▶ [ABOUT THIS TASK]:
In your copy, drop the images and return each record exactly as it stands.

------------

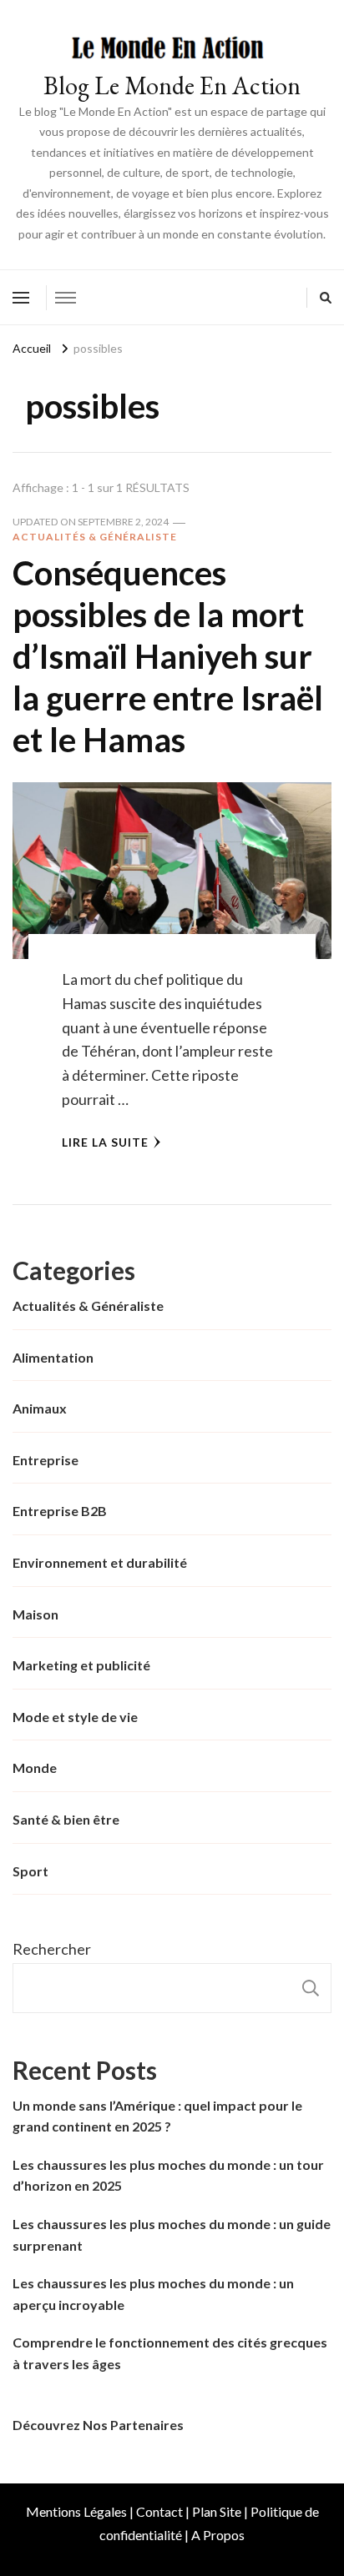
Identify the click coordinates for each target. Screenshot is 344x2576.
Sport (30, 1871)
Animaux (40, 1408)
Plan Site (216, 2511)
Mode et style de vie (75, 1717)
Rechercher (52, 1949)
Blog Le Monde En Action (172, 85)
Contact (159, 2511)
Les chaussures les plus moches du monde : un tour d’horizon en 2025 (168, 2175)
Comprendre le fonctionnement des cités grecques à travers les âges (170, 2353)
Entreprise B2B (60, 1511)
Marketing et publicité (81, 1665)
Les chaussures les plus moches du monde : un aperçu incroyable (153, 2293)
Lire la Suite (105, 1142)
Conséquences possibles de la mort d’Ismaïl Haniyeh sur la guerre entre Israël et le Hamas (168, 656)
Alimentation (53, 1357)
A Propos (218, 2535)
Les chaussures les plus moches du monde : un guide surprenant (172, 2234)
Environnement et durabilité (100, 1562)
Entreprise (45, 1460)
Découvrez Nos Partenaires (98, 2425)
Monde (35, 1767)
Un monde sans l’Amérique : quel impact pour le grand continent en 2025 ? (157, 2116)
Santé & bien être (66, 1819)
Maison (35, 1614)
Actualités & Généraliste (95, 536)
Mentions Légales (76, 2511)
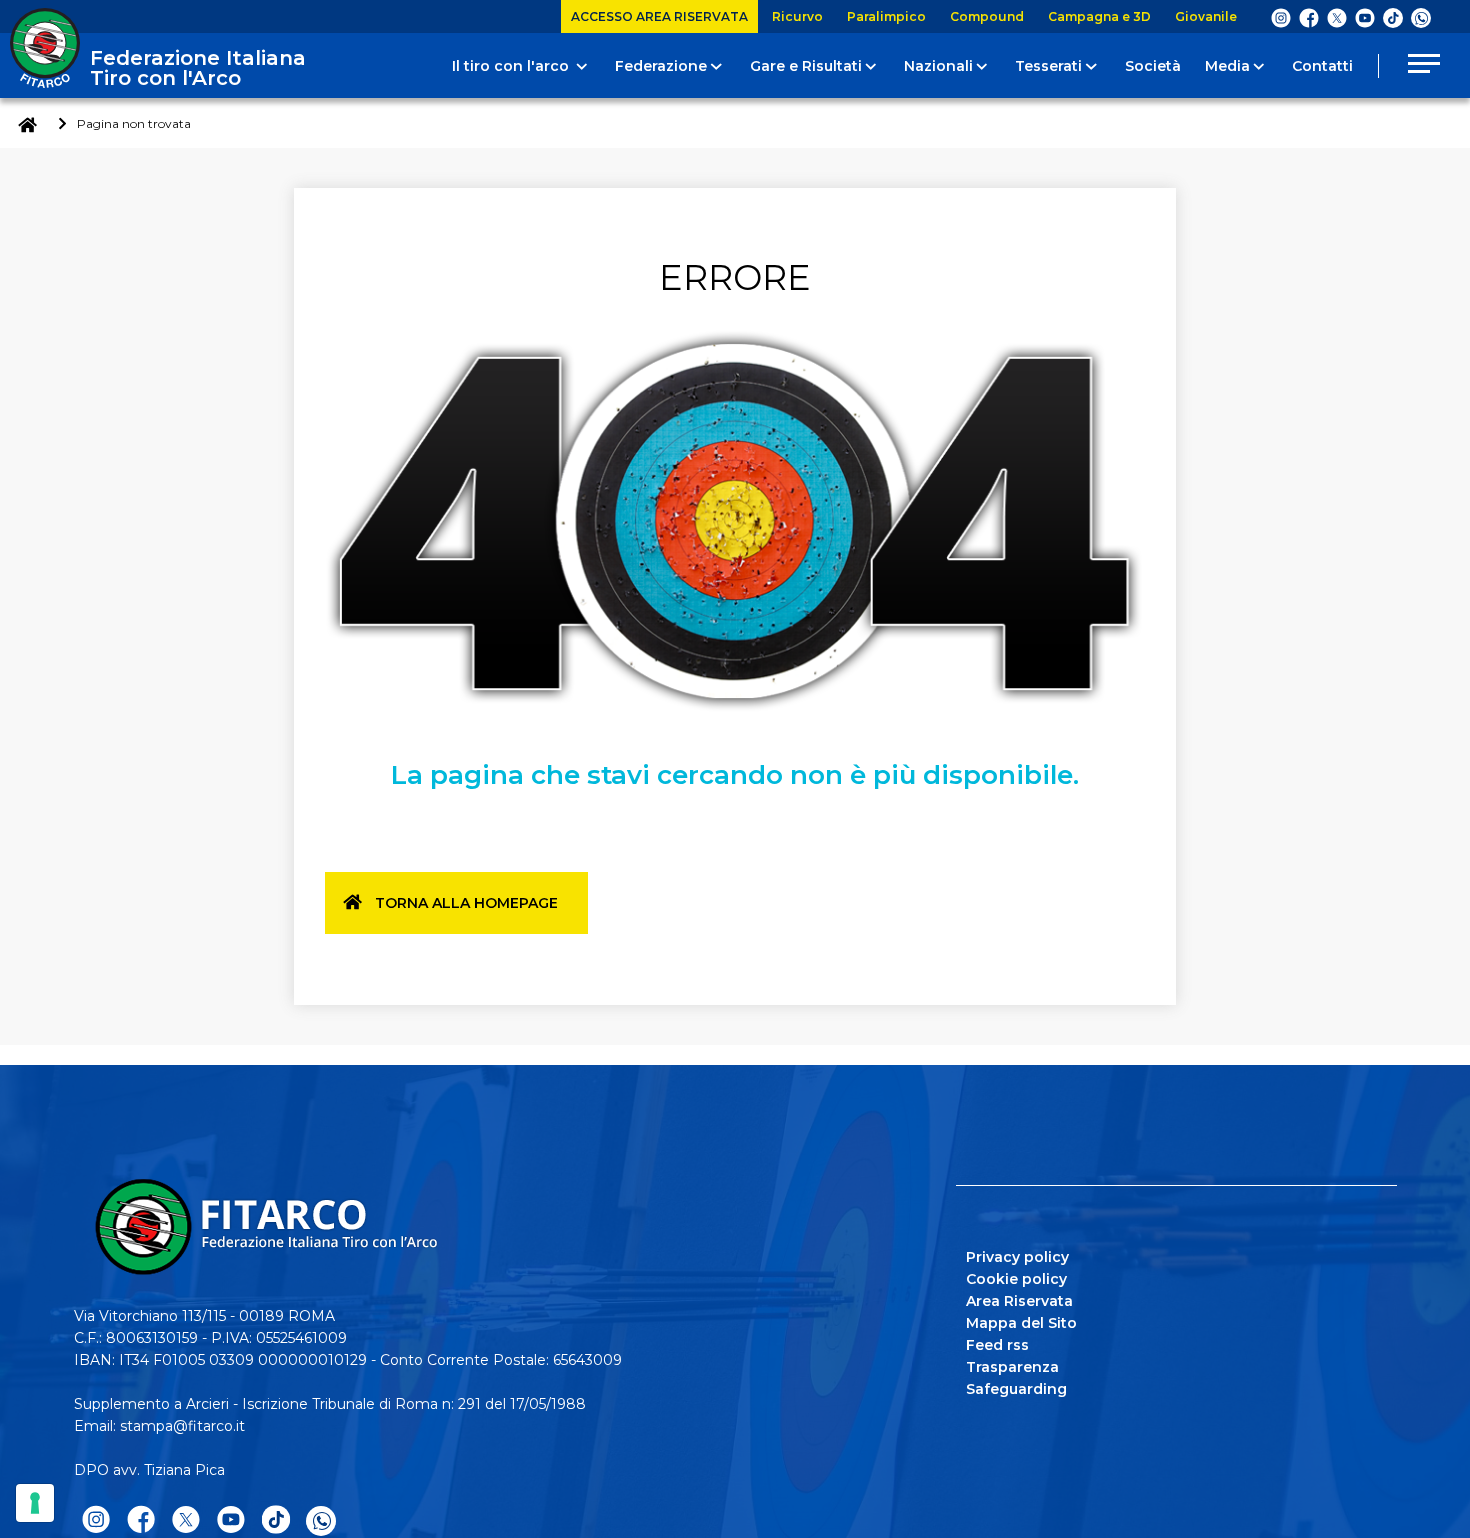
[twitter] (1337, 17)
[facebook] (1309, 17)
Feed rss (997, 1345)
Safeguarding (1016, 1389)
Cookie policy (1016, 1279)
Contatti (1322, 66)
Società (1153, 66)
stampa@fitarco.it (182, 1426)
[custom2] (1393, 17)
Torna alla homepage (466, 903)
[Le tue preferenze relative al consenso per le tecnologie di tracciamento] (35, 1503)
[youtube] (1365, 17)
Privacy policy (1017, 1257)
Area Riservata (1019, 1301)
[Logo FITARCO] (45, 48)
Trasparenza (1012, 1367)
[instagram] (1281, 17)
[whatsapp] (1421, 18)
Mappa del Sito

------------

▶ [WRITTEN REPLY]:
Identify the click coordinates for each target. Screenshot is 344x2576.
Sport (30, 1871)
Animaux (40, 1408)
Plan Site (216, 2511)
Mode et style de vie (75, 1717)
Rechercher (52, 1949)
Blog Le Monde En Action (172, 85)
Contact (159, 2511)
Les chaussures les plus moches du monde : un tour d’horizon en 2025 (168, 2175)
Comprendre le fonctionnement des cités grecques à travers les âges (170, 2353)
Entreprise B2B (60, 1511)
Marketing et publicité (81, 1665)
Les chaussures les plus moches du monde : un aperçu incroyable (153, 2293)
Lire la Suite (105, 1142)
Conséquences possibles de la mort d’Ismaïl Haniyeh sur la guerre entre Israël et le Hamas (168, 656)
Alimentation (53, 1357)
A Propos (218, 2535)
Les chaussures les plus moches du monde : un guide surprenant (172, 2234)
Environnement et durabilité (100, 1562)
Entreprise (45, 1460)
Découvrez Nos Partenaires (98, 2425)
Monde (35, 1767)
Un monde sans l’Amérique : quel impact pour le grand continent en 2025 ? (157, 2116)
Santé & bien être (66, 1819)
Maison (35, 1614)
Actualités & Généraliste (95, 536)
Mentions Légales (76, 2511)
[twitter] (1337, 17)
[facebook] (1309, 17)
Feed rss (997, 1345)
Safeguarding (1016, 1389)
Cookie policy (1016, 1279)
Contatti (1322, 66)
Società (1153, 66)
stampa@fitarco.it (182, 1426)
[custom2] (1393, 17)
Torna alla homepage (466, 903)
[Le tue preferenze relative al consenso per le tecnologie di tracciamento] (35, 1503)
[youtube] (1365, 17)
Privacy policy (1017, 1257)
Area Riservata (1019, 1301)
[Logo FITARCO] (45, 48)
Trasparenza (1012, 1367)
[instagram] (1281, 17)
[whatsapp] (1421, 18)
Mappa del Sito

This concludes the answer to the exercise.